In 1919, racing took off once again and Vernet returned to bookmaking. Prior to the Gaming and Betting Act 1961 that allowed off-course betting shops, all betting on an up-front cash basis was restricted to the racecourses. However, betting on the basis of a previously agreed credit settlement between the bookmaker and the client was not, an arrangement that was appropriate to the planned clientele. In his 1985 autobiography The Life and Secrets of a Professional Punter, Alex Bird, renowned British professional horse race punter of the post-war 1940s and 50s, profiled both Ladbrokes and Mrs Verney (as he called her) as follows ...

In the late 1940s I did not think about opening an account with Ladbrokes. Their form was in a different league to the rest of the bookmaking world. They were not involved in the competitiveness of the ring. Their clients were mainly members of the aristocracy and without calling the odds, Ladbrokes representatives like Mrs Verney, a grey-haired dignified woman who looked about seventy if she was a day, were merely there to accept bets for very large amounts, without any fuss. Mrs Verney stood by the rails at Newmarket and no one would ever have guessed that in the hurly burly of the racetrack, she was taking bets. While other bookmakers shouted out their odds she hardly ever spoke.

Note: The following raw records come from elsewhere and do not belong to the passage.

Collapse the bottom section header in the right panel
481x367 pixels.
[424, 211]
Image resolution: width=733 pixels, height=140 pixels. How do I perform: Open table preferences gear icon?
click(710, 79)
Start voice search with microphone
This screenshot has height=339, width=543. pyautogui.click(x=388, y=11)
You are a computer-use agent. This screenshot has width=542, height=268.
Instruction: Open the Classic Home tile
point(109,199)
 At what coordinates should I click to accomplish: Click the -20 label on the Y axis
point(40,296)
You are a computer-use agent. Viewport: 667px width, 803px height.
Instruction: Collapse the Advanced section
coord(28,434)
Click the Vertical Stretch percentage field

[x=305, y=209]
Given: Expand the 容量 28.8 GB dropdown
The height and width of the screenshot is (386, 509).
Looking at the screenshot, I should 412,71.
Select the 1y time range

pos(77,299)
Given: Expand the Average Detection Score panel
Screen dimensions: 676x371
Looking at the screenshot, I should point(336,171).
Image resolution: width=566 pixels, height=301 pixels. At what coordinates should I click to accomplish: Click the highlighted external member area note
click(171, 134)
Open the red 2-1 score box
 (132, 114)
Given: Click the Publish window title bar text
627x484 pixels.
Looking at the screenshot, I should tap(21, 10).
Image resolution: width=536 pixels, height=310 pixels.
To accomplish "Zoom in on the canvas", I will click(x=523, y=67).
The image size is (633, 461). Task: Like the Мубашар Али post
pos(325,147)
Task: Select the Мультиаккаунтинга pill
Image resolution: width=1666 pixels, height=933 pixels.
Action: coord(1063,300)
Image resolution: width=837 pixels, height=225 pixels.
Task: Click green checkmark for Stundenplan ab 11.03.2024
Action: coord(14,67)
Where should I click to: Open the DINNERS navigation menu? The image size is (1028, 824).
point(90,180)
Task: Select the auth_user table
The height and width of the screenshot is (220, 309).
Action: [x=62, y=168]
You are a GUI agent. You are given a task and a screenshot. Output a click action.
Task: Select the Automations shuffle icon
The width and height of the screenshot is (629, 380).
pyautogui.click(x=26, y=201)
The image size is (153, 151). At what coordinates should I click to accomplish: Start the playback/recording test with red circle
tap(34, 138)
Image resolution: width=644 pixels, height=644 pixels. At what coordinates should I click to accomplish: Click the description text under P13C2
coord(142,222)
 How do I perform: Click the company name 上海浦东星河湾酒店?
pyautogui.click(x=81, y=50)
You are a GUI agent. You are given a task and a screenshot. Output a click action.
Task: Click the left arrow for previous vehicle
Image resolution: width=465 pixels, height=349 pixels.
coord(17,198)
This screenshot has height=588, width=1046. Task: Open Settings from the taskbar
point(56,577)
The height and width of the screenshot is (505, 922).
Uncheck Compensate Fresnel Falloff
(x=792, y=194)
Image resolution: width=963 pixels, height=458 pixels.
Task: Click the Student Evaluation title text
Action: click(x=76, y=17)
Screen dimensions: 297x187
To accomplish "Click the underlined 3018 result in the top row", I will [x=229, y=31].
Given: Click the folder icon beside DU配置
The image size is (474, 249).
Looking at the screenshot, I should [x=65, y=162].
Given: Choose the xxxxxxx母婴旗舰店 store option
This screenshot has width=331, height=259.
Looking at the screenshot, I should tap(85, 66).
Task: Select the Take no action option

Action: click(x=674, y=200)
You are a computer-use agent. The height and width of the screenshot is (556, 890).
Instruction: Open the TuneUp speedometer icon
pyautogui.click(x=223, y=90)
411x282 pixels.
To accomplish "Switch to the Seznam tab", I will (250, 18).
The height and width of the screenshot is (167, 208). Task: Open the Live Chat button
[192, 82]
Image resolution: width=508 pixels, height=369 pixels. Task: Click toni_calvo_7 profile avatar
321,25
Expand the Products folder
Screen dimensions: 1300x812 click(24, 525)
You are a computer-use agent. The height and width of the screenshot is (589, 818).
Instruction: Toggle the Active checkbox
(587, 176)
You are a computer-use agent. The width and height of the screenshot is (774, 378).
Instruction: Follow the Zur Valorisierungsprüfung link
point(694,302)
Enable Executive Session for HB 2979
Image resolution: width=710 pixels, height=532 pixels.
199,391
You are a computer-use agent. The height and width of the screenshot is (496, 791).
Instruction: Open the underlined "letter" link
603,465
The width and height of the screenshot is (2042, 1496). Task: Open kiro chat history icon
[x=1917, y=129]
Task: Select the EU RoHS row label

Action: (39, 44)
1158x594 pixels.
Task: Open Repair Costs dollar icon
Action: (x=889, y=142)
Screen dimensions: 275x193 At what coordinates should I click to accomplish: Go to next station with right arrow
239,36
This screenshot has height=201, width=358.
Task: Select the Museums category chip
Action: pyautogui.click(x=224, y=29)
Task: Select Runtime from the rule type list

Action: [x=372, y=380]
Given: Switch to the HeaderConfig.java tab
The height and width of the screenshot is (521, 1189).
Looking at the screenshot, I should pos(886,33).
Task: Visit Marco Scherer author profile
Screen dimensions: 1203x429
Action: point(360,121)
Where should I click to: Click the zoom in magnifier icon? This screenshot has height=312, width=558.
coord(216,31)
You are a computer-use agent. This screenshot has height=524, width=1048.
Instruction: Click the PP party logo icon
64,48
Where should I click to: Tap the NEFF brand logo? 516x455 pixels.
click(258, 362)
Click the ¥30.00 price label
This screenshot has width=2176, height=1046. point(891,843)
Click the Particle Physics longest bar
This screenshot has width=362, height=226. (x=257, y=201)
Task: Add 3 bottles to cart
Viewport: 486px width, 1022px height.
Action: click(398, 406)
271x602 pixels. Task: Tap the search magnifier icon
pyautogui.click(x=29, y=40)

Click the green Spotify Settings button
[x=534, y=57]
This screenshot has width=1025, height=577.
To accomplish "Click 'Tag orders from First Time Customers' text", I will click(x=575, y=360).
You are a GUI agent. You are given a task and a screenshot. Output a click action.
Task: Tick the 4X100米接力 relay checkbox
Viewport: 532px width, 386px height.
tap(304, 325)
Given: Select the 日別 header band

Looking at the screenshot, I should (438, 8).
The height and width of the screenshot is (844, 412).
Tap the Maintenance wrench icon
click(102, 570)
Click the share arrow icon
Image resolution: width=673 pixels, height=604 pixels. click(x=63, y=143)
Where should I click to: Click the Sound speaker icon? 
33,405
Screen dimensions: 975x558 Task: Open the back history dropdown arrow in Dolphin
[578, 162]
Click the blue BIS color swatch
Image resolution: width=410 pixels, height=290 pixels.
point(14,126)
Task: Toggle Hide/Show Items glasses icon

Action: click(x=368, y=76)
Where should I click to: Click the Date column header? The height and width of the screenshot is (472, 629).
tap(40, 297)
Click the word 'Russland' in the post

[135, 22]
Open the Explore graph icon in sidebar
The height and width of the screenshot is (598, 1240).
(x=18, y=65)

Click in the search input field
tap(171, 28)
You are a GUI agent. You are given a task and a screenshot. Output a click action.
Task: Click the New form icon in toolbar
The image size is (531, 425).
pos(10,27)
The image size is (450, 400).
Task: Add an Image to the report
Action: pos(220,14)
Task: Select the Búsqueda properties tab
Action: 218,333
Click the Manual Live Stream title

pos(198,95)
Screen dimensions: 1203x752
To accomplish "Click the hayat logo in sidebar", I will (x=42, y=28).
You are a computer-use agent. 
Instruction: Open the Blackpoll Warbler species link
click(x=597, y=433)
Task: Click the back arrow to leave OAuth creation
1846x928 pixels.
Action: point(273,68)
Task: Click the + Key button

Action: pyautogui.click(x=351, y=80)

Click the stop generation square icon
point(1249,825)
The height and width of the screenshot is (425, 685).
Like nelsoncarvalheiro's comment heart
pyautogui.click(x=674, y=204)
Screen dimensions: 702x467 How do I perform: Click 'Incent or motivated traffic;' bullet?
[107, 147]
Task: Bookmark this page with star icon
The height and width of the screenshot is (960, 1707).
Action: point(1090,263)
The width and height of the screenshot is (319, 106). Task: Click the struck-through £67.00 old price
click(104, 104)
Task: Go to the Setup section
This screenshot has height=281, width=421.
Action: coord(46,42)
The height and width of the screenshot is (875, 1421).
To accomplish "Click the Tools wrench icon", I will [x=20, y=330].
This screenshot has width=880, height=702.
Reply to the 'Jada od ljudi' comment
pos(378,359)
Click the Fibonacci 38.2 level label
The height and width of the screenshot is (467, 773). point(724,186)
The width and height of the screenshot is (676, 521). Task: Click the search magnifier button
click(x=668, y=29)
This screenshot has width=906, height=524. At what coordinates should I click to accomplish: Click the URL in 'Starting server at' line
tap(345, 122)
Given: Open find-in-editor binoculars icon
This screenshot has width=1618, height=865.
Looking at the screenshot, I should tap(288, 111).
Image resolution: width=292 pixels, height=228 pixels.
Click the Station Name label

Under the guidance and tutelage of her mentor, Arthur Bendir, Vernet was made a partner in the firm in 1928 and was paid a reputed £20,000 per year in salary and commission as Ladbrokes' on-course rails representative. In 1939 she was living in Hove, Sussex. While never one to hoard money, she enjoyed an elegant and comfortable lifestyle that afforded Vernet the opportunity to eventually settle at 49 Eaton Place in London's Belgravia, and holiday regularly on the French Riviera where she liked to gamble at the casino tables. But nevertheless, she insisted on working almost until her death in 1956 at the age of 80, even to the extent of attending race meetings in a wheelchair pushed by her assistant, Alf Simmons, due to the crippling effects of arthritis.

== Death ==
Helen Vernet died on 30 March 1956 and while she did not die penniless, she did not die wealthy either. Given her taste for expensive living, and a love of taking chances, when she obtained money, she spent it, living life to her available means, if not occasionally above it.

While there are apparently no photographs of Helen Vernet in the public domain there is however a Punch cartoon of her, drawn by George Belcher, that dates from the mid-1930s. It depicts her and an accompanying male clerk ready to do business on some unnamed racecourse – the caption reads: "To see her standing on the rails – One woman in a world of males – Serene, as you hand your choice both ways – Far older than the odds she lays."